“Sürdürülebilirlik”, içinde bulunduğumuz zamanın ekonomik ve sosyal ihtiyaçlarını, ekosistem üzerinde olumsuz etki yaratmaksızın ve gelecek nesillerin olanaklarına zarar vermeden karşılamak olarak tanımlanmaktadır. Doğal kaynaklarımız sınırsız değil ve hızla kirlenmeye ve tüketilmeye devam ediyor.

Bunların en başında temel beslenme ihtiyacımızı karşılayan gıda ürünleri, bu kaynakların tüketilmesiyle sofralarımıza geliyor. Gıdaların israf edilmesi, tarladan çatala kadar olan süreçte tüketilen kaynaklar, iklim değişikliği gıda güvenliğini ve sürdürülebilirliğini tehlikeye atıyor. Gıda kayıpları ve israfı, açlık ve kötü beslenme ile birlikte küresel sorunlar arasında ilk sırada yer alıyor.

Üretilen gıdaların ölçüsüzce kullanılması ve tüketilmeden çöpe gitmesi, tarladan tedarik zincirine, satış noktalarından evlere, üretilen gıdanın boşa gitmesi, yok olması/tüketilmeyecek duruma gelmesiyle ciddi miktarlarda gıda israfına ve dolayısıyla doğal kaynakların da harcanmasına sebep oluyor. Artma eğiliminde olan dünya nüfusunun 2050 yılına kadar 9,8 milyara yükselmesi bekleniyor. Bu eğilime paralel olarak, yükselen dünya nüfusunun gıda talebini karşılayabilmek için gıda üretiminin mevcuda göre %60 oranında artması gerekiyor. BM’ye göre küresel olarak, üretilen gıdanın yaklaşık %14’ü hasat ve perakende arası kaybolurken toplam küresel gıda üretiminin tahminen %17’si boşa gidiyor. BM Gıda ve Tarım Örgütüne göre; sadece Türkiye’de her yıl 18 milyon ton gıda çöpe atılıyor.
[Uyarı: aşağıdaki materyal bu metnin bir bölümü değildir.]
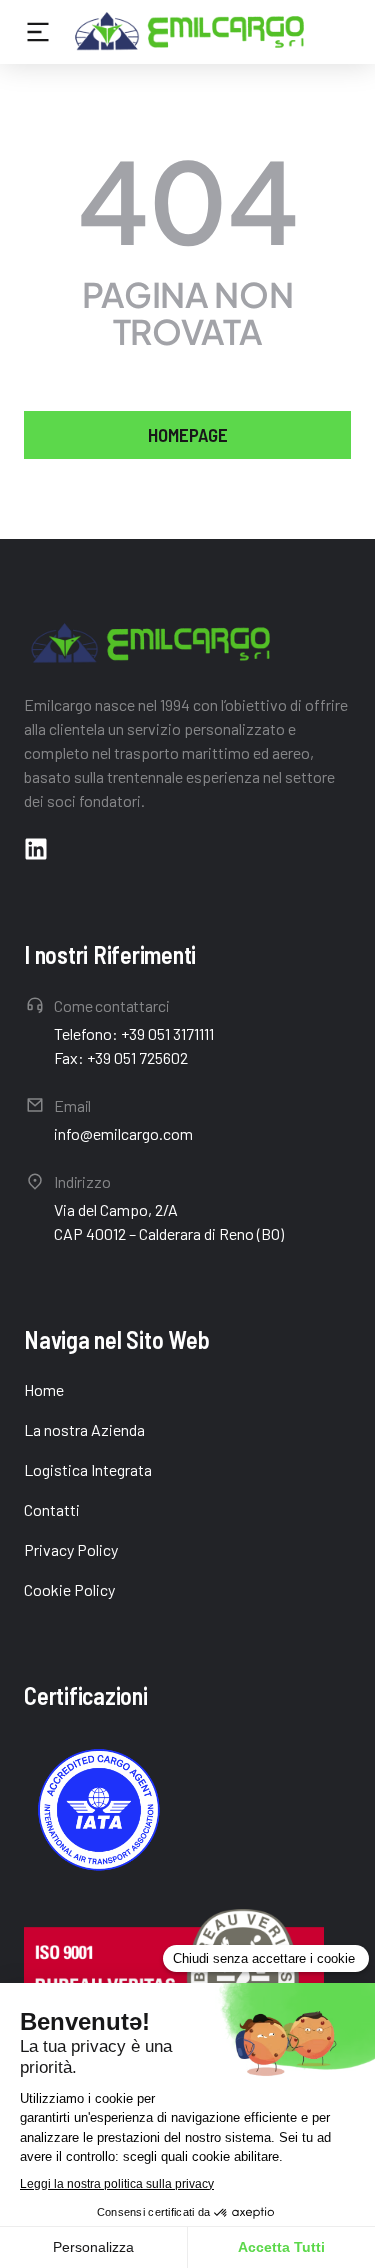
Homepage (188, 434)
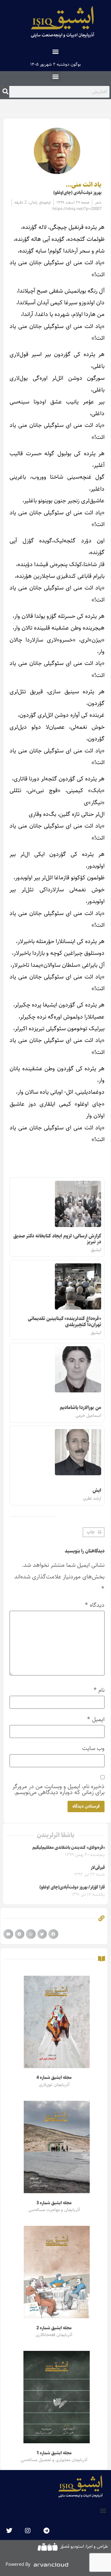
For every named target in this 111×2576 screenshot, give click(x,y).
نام (99, 1690)
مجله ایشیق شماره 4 (53, 2077)
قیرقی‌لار (98, 1867)
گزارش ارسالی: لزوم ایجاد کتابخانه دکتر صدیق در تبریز (57, 1239)
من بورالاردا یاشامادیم (80, 1408)
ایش (96, 1490)
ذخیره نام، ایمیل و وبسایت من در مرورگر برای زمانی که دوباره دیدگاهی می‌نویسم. (58, 1789)
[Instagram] (28, 2531)
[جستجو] (5, 92)
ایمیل (96, 1719)
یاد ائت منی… (83, 185)
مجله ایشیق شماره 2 (53, 2328)
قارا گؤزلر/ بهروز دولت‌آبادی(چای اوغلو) (72, 1887)
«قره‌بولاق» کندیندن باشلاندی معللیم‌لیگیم (68, 1847)
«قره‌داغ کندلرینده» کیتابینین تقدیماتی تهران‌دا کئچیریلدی (64, 1321)
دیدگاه (95, 1605)
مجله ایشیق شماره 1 (53, 2453)
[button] (56, 51)
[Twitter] (9, 2531)
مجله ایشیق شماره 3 (53, 2203)
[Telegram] (46, 2531)
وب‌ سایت (93, 1748)
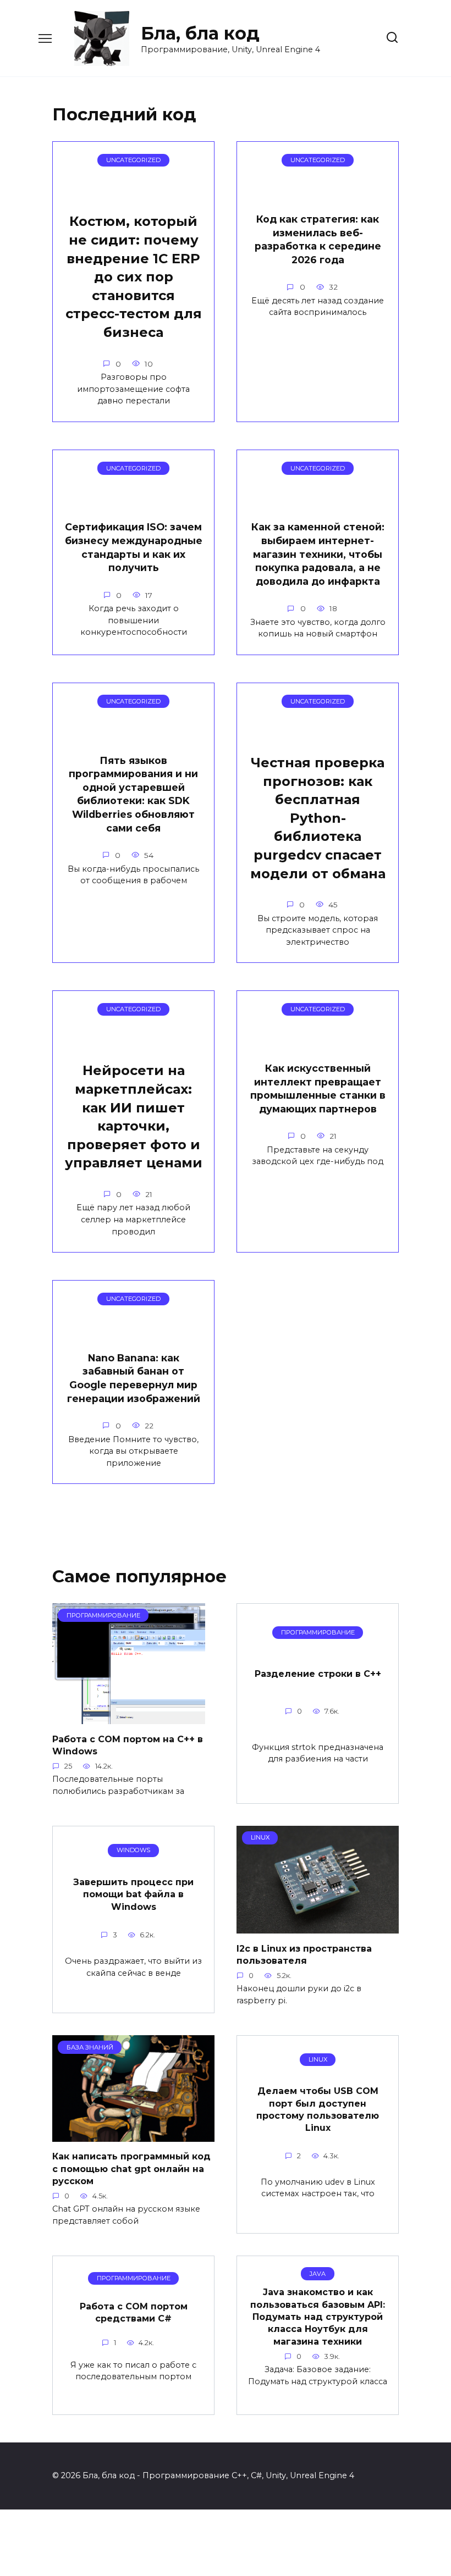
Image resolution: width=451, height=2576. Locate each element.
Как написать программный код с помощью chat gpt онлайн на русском (131, 2168)
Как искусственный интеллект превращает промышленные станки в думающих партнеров (318, 1088)
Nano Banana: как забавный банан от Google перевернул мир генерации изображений (133, 1378)
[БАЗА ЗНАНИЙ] (133, 2135)
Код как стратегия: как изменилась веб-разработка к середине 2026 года (318, 239)
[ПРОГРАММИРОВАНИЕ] (128, 1717)
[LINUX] (318, 1926)
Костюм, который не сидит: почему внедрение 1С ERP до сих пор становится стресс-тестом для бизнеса (133, 277)
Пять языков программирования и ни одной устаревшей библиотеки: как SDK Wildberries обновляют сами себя (133, 793)
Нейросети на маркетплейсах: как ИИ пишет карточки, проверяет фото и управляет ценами (133, 1117)
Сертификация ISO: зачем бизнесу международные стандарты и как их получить (133, 547)
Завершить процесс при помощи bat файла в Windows (133, 1894)
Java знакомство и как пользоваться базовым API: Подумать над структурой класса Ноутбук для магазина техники (317, 2317)
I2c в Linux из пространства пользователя (304, 1954)
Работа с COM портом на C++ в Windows (127, 1744)
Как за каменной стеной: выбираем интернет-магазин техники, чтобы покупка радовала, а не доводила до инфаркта (317, 554)
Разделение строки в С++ (318, 1674)
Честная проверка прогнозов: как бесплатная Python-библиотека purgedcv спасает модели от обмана (318, 818)
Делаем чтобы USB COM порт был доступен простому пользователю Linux (317, 2109)
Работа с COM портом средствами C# (134, 2312)
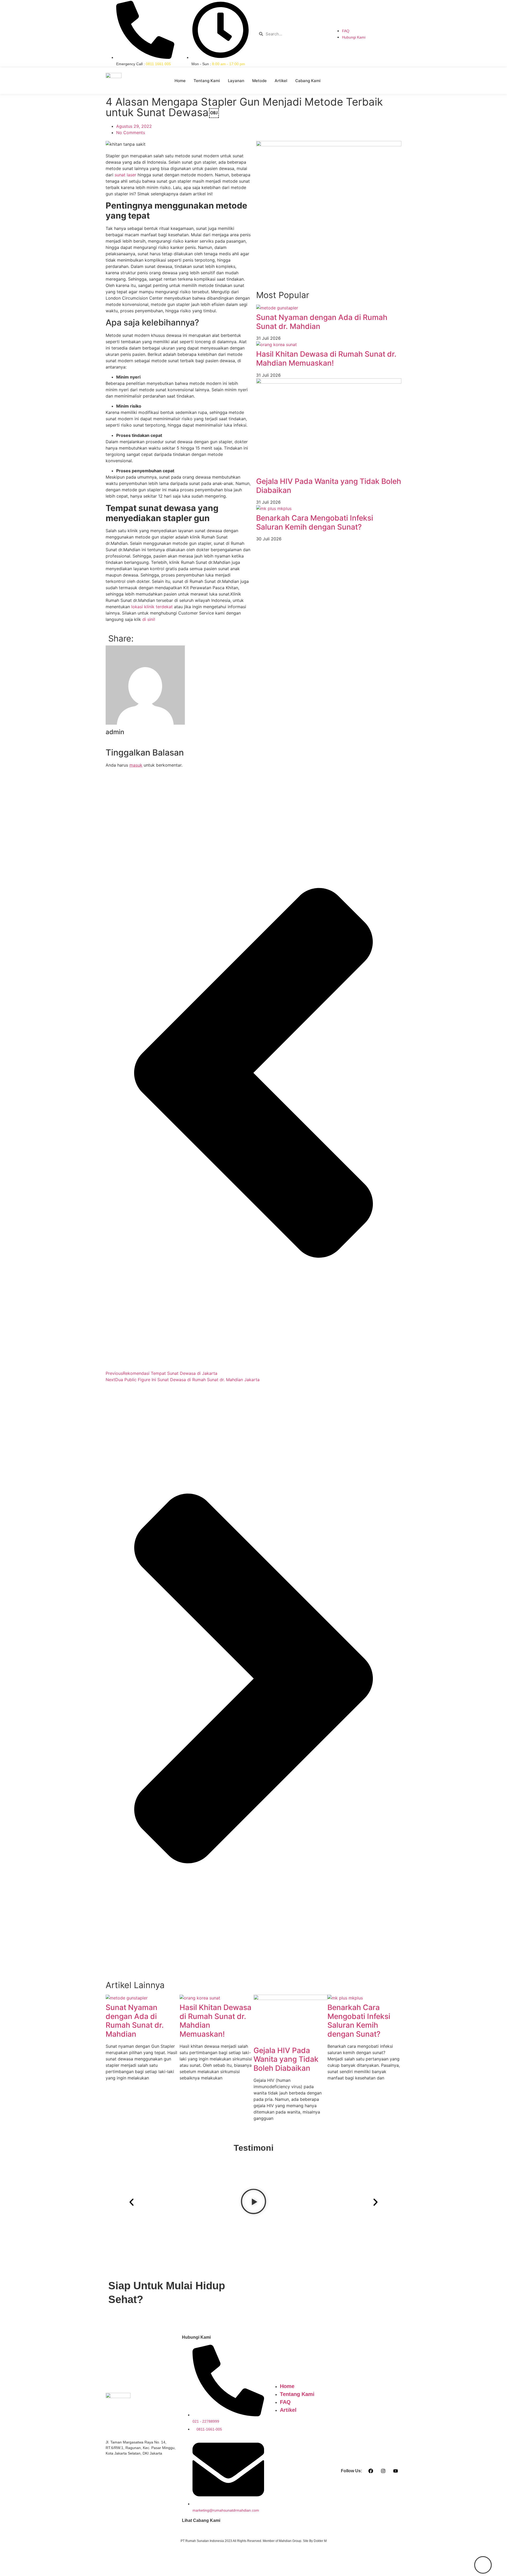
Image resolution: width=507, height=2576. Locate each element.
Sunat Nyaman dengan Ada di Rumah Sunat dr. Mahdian (321, 322)
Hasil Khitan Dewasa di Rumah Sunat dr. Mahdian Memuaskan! (326, 358)
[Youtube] (395, 2471)
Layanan (236, 80)
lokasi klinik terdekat (152, 606)
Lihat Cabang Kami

Gıda atıklarına ve kayıplarına baktığımızda, tüm insanları besleyecek gıdaya sahip bir dünyada, 800 milyon insanın aç yaşaması insanlık adına da büyük bir ayıbı temsil ediyor. Gezegenimiz ve insanlık için 2030 yılına perakende ve tüketici düzeylerinde kişi başına düşen gıda atık miktarımızı yarıya indirmemiz gerekiyor. Kayıp ve israf, gıda sistemlerimizin sürdürülebilirliğini baltalarken, o gıdaları üretmek için kullanılan su, toprak, enerji, emek ve sermaye dâhil tüm kaynaklar da boşa gidiyor.

Günümüzde çevresel sorunlar, insanları daha sürdürülebilir yaşam biçimlerine yönlendirmektedir. Mutfaklar, evlerimizin enerji ve kaynak tüketimi açısından en yoğun yerlerinden biridir. Bu nedenle, sürdürülebilir bir mutfak oluşturmak, hem çevreye olan etkilerimizi azaltmak hem de daha sağlıklı bir yaşam sürmek için önemlidir. Sürdürülebilir bir mutfak oluşturmanın temel adımları:

-Enerji Verimliliği ve tasarrufu

-Su Tasarrufu

-Atık Yönetimi ve Geri dönüşüm

-Yerel ve Mevsimsel Gıda Tüketimi

-Beslenme alışkanlıklarının dönüştürülmesi

-Planlı alışveriş

Sürdürülebilir bir mutfak, bilinçli tüketim ve çevre dostu uygulamalarla mümkündür. Süreç zor ve dönüşüm meşakkatli gelse de, yaşam biçimlerimizde yapacağımız küçük adımlar dünya için büyük faydalara dönüşecektir. Geleceğimiz için mutfaklarımızda sürdürülebilirliği benimsemek, daha yaşanabilir bir dünya için atılacak önemli bir adımdır.